> _Assignment_
Using the records below, copy out exactly the line that contains "Instruction: Clear the" and every line that follows it, up to and including the last, and no others.

##### Records supplied

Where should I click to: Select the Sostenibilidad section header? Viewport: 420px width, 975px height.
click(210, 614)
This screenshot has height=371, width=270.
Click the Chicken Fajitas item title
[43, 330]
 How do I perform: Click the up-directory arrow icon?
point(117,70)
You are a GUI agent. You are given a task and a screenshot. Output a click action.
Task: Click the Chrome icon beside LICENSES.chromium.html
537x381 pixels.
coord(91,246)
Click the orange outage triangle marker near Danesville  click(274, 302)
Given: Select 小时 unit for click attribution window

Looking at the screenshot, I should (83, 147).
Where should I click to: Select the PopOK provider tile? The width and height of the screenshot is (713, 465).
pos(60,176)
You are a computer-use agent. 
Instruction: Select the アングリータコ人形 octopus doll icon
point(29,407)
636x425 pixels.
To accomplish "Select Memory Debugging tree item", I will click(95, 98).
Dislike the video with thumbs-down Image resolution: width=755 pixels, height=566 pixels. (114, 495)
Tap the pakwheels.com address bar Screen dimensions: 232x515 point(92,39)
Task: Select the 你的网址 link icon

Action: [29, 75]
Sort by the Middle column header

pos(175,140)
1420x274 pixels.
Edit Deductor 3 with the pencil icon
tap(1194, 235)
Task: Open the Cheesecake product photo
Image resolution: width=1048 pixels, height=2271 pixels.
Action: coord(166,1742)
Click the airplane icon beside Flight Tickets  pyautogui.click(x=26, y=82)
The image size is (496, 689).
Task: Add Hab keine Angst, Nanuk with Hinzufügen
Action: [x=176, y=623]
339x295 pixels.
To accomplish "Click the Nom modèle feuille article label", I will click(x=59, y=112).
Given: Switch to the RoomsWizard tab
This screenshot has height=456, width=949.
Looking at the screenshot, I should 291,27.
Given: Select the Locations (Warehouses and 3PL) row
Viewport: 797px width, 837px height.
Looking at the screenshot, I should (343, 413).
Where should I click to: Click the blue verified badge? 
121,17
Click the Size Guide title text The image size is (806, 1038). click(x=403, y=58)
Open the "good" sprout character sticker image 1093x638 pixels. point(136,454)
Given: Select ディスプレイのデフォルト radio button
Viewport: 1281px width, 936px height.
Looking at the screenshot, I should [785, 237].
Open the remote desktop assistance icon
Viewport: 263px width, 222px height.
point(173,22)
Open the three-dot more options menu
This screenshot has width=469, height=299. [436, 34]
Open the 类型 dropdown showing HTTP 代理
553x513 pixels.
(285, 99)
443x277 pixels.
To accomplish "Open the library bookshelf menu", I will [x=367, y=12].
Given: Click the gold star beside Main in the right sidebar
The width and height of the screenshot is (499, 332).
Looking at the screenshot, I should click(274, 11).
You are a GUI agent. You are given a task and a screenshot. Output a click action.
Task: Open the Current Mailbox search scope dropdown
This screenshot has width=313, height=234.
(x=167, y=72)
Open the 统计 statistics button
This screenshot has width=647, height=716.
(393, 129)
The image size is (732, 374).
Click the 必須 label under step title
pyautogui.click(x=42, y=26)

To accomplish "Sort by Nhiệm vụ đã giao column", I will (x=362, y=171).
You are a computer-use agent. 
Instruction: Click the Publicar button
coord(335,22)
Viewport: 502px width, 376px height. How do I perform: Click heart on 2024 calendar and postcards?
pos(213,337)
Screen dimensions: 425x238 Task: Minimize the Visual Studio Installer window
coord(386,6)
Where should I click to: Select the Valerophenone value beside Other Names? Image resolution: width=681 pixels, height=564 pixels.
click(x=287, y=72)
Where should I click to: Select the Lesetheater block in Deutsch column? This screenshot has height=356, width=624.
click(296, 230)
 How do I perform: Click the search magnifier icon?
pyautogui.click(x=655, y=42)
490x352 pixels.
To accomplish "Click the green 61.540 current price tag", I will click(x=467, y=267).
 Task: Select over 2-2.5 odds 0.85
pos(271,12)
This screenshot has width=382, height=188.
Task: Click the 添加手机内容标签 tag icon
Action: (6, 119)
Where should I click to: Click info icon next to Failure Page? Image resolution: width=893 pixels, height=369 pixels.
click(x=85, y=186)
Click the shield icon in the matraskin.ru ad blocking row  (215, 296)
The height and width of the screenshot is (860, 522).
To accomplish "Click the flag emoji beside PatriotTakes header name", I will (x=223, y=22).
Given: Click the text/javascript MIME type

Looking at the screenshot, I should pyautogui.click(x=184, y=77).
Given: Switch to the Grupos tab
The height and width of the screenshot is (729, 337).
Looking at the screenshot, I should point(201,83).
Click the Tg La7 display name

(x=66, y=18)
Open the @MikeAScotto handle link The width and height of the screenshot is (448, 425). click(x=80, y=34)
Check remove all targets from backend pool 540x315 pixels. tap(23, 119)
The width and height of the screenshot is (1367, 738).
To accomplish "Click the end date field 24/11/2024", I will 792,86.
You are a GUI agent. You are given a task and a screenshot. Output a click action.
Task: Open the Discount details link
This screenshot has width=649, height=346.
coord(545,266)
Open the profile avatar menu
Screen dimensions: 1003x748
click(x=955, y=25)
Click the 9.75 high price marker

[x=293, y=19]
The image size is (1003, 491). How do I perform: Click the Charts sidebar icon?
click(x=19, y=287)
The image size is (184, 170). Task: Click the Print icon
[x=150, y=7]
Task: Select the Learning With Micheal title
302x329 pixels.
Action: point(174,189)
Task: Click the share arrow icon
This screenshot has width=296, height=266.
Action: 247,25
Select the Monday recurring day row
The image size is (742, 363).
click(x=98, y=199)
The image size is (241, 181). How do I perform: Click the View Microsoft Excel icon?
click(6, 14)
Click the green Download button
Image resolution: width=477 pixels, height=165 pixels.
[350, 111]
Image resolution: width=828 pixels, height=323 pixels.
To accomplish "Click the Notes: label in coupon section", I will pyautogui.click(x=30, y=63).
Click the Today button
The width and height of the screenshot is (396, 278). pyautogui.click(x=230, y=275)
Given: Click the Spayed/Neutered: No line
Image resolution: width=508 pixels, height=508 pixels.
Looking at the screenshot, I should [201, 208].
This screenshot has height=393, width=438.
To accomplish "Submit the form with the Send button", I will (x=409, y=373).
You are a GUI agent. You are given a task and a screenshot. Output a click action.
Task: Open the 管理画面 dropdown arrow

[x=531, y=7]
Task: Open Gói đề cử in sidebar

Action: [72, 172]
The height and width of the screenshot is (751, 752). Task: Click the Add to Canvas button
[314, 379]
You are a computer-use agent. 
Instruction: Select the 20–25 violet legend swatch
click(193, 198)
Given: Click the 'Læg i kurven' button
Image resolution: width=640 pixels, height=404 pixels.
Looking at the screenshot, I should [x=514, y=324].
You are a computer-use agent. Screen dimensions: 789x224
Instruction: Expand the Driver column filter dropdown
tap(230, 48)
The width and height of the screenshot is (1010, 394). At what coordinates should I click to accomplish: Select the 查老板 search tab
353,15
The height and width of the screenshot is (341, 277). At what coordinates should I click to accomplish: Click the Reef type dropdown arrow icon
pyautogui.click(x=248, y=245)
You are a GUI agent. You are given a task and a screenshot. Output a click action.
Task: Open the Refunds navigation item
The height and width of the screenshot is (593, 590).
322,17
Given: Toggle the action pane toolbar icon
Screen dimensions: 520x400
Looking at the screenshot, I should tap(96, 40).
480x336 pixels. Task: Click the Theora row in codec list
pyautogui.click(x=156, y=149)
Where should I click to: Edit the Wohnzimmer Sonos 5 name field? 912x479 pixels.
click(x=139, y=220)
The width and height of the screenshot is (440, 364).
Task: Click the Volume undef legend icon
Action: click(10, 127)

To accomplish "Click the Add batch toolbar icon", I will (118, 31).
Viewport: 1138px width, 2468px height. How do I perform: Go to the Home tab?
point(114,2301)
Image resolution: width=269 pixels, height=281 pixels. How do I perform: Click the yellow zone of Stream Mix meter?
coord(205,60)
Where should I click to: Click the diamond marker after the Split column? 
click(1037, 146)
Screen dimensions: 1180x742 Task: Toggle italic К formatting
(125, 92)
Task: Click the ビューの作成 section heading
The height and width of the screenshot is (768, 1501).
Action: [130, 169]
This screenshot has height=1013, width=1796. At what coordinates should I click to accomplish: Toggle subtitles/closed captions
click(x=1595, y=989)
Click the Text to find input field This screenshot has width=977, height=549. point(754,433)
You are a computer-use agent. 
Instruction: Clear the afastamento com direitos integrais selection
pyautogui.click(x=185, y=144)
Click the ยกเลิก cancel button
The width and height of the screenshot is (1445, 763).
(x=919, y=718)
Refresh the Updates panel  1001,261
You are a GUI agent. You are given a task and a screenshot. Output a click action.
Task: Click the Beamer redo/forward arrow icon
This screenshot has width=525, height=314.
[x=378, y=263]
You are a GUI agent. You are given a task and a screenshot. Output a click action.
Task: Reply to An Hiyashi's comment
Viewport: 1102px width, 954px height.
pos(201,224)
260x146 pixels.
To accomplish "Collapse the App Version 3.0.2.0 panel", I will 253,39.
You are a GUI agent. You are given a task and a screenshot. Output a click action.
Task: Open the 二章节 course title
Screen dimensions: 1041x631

##########

> _Solution to this problem_
Instruction: Clear the afastamento com direitos integrais selection
pyautogui.click(x=185, y=144)
Click the ยกเลิก cancel button
The width and height of the screenshot is (1445, 763).
(x=919, y=718)
Refresh the Updates panel  1001,261
You are a GUI agent. You are given a task and a screenshot. Output a click action.
Task: Click the Beamer redo/forward arrow icon
This screenshot has width=525, height=314.
[x=378, y=263]
You are a GUI agent. You are given a task and a screenshot. Output a click action.
Task: Reply to An Hiyashi's comment
Viewport: 1102px width, 954px height.
pos(201,224)
260x146 pixels.
To accomplish "Collapse the App Version 3.0.2.0 panel", I will 253,39.
You are a GUI agent. You are given a task and a screenshot. Output a click action.
Task: Open the 二章节 course title
Screen dimensions: 1041x631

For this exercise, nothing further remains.